Top of Exercise inputs

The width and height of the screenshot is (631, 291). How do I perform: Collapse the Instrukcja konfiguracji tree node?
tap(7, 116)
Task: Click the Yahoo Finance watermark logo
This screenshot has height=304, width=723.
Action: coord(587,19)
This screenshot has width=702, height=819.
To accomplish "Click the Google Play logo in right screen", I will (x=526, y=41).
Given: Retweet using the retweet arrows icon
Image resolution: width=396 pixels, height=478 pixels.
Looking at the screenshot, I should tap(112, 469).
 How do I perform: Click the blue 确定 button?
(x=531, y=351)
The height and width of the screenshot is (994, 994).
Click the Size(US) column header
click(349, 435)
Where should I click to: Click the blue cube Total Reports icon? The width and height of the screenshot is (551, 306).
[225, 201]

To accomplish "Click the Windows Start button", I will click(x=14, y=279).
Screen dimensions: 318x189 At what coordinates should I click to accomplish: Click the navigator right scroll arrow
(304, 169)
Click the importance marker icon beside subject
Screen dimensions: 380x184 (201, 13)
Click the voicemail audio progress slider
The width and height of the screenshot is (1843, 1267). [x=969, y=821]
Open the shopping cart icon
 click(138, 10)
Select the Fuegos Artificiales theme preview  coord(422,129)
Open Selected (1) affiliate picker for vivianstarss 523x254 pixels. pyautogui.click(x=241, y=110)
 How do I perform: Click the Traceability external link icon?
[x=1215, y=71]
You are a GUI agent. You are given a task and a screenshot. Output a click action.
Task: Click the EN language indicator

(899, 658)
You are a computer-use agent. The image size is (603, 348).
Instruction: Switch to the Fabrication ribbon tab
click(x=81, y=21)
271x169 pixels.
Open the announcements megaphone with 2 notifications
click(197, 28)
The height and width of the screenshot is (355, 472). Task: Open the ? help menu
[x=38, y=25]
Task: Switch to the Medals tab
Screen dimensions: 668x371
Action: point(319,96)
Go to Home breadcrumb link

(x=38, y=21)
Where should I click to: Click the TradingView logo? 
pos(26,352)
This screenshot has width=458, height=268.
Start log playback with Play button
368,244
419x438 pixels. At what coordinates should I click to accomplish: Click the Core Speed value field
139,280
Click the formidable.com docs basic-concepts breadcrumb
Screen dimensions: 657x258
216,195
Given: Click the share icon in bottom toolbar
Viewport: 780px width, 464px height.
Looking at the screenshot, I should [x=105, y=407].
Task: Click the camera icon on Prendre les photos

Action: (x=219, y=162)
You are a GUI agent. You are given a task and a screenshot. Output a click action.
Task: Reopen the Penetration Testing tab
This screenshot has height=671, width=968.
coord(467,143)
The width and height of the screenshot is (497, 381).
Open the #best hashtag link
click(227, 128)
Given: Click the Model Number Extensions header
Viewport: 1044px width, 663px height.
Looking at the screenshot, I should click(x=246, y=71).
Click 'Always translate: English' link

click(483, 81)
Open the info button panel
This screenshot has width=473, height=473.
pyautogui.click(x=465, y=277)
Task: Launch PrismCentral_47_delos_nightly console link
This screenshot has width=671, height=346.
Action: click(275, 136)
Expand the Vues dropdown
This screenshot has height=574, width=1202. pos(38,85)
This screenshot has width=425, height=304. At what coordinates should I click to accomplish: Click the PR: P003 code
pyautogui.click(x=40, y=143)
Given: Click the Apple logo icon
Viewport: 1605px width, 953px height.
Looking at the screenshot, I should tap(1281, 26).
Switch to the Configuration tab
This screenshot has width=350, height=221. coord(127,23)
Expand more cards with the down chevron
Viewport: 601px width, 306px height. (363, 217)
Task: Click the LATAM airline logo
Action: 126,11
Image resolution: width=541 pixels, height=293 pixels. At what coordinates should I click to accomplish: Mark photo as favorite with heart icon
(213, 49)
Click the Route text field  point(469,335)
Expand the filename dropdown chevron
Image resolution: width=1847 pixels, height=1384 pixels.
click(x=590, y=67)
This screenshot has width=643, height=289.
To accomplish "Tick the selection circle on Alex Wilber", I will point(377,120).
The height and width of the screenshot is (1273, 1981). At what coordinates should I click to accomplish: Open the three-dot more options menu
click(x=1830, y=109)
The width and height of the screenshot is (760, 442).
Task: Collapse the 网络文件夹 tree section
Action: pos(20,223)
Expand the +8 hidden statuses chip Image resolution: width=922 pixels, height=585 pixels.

Bottom of Exercise inputs

■ Instructions for the task: The listing above has to be repeated exactly, down to the last line.

■ Exercise result:
The width and height of the screenshot is (631, 291). How do I perform: Collapse the Instrukcja konfiguracji tree node?
tap(7, 116)
Task: Click the Yahoo Finance watermark logo
This screenshot has height=304, width=723.
Action: coord(587,19)
This screenshot has width=702, height=819.
To accomplish "Click the Google Play logo in right screen", I will (x=526, y=41).
Given: Retweet using the retweet arrows icon
Image resolution: width=396 pixels, height=478 pixels.
Looking at the screenshot, I should tap(112, 469).
 How do I perform: Click the blue 确定 button?
(x=531, y=351)
The height and width of the screenshot is (994, 994).
Click the Size(US) column header
click(349, 435)
Where should I click to: Click the blue cube Total Reports icon? The width and height of the screenshot is (551, 306).
[225, 201]

To accomplish "Click the Windows Start button", I will click(x=14, y=279).
Screen dimensions: 318x189 At what coordinates should I click to accomplish: Click the navigator right scroll arrow
(304, 169)
Click the importance marker icon beside subject
Screen dimensions: 380x184 (201, 13)
Click the voicemail audio progress slider
The width and height of the screenshot is (1843, 1267). [x=969, y=821]
Open the shopping cart icon
 click(138, 10)
Select the Fuegos Artificiales theme preview  coord(422,129)
Open Selected (1) affiliate picker for vivianstarss 523x254 pixels. pyautogui.click(x=241, y=110)
 How do I perform: Click the Traceability external link icon?
[x=1215, y=71]
You are a GUI agent. You are given a task and a screenshot. Output a click action.
Task: Click the EN language indicator

(899, 658)
You are a computer-use agent. The image size is (603, 348).
Instruction: Switch to the Fabrication ribbon tab
click(x=81, y=21)
271x169 pixels.
Open the announcements megaphone with 2 notifications
click(197, 28)
The height and width of the screenshot is (355, 472). Task: Open the ? help menu
[x=38, y=25]
Task: Switch to the Medals tab
Screen dimensions: 668x371
Action: point(319,96)
Go to Home breadcrumb link

(x=38, y=21)
Where should I click to: Click the TradingView logo? 
pos(26,352)
This screenshot has width=458, height=268.
Start log playback with Play button
368,244
419x438 pixels. At what coordinates should I click to accomplish: Click the Core Speed value field
139,280
Click the formidable.com docs basic-concepts breadcrumb
Screen dimensions: 657x258
216,195
Given: Click the share icon in bottom toolbar
Viewport: 780px width, 464px height.
Looking at the screenshot, I should [x=105, y=407].
Task: Click the camera icon on Prendre les photos

Action: (x=219, y=162)
You are a GUI agent. You are given a task and a screenshot. Output a click action.
Task: Reopen the Penetration Testing tab
This screenshot has height=671, width=968.
coord(467,143)
The width and height of the screenshot is (497, 381).
Open the #best hashtag link
click(227, 128)
Given: Click the Model Number Extensions header
Viewport: 1044px width, 663px height.
Looking at the screenshot, I should click(x=246, y=71).
Click 'Always translate: English' link

click(483, 81)
Open the info button panel
This screenshot has width=473, height=473.
pyautogui.click(x=465, y=277)
Task: Launch PrismCentral_47_delos_nightly console link
This screenshot has width=671, height=346.
Action: click(275, 136)
Expand the Vues dropdown
This screenshot has height=574, width=1202. pos(38,85)
This screenshot has width=425, height=304. At what coordinates should I click to accomplish: Click the PR: P003 code
pyautogui.click(x=40, y=143)
Given: Click the Apple logo icon
Viewport: 1605px width, 953px height.
Looking at the screenshot, I should tap(1281, 26).
Switch to the Configuration tab
This screenshot has width=350, height=221. coord(127,23)
Expand more cards with the down chevron
Viewport: 601px width, 306px height. (363, 217)
Task: Click the LATAM airline logo
Action: 126,11
Image resolution: width=541 pixels, height=293 pixels. At what coordinates should I click to accomplish: Mark photo as favorite with heart icon
(213, 49)
Click the Route text field  point(469,335)
Expand the filename dropdown chevron
Image resolution: width=1847 pixels, height=1384 pixels.
click(x=590, y=67)
This screenshot has width=643, height=289.
To accomplish "Tick the selection circle on Alex Wilber", I will point(377,120).
The height and width of the screenshot is (1273, 1981). At what coordinates should I click to accomplish: Open the three-dot more options menu
click(x=1830, y=109)
The width and height of the screenshot is (760, 442).
Task: Collapse the 网络文件夹 tree section
Action: pos(20,223)
Expand the +8 hidden statuses chip Image resolution: width=922 pixels, height=585 pixels.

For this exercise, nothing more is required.